### To do
The records that follow must be reproduced in full, with every picture excluded.

== Data for the task

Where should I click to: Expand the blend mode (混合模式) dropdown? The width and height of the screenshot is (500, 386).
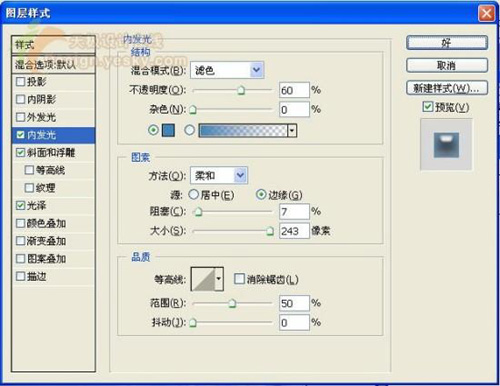coord(256,70)
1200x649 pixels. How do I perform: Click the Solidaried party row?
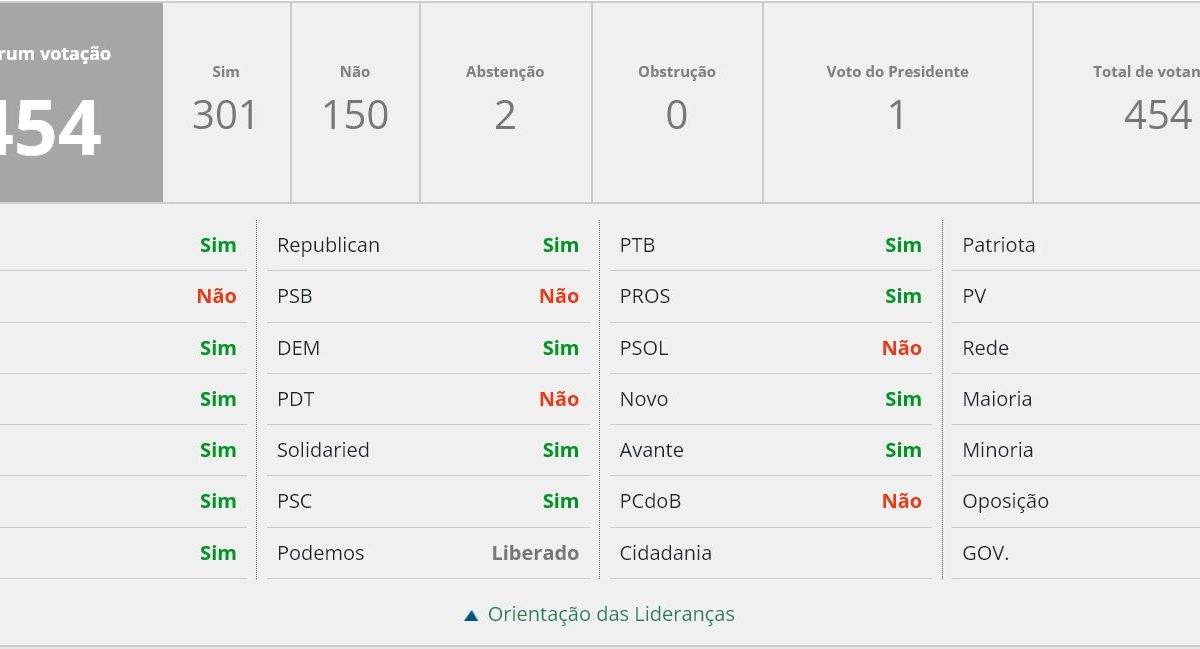[427, 450]
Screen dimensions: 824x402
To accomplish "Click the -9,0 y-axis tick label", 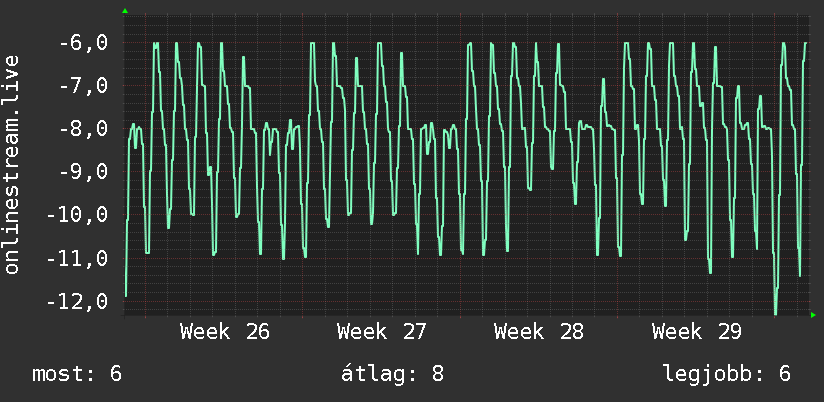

====

### Task result
Where should I click to: Expand the blend mode (混合模式) dropdown? The width and height of the screenshot is (500, 386).
coord(256,70)
1200x649 pixels. How do I perform: Click the Solidaried party row?
[427, 450]
Screen dimensions: 824x402
To accomplish "Click the -9,0 y-axis tick label", 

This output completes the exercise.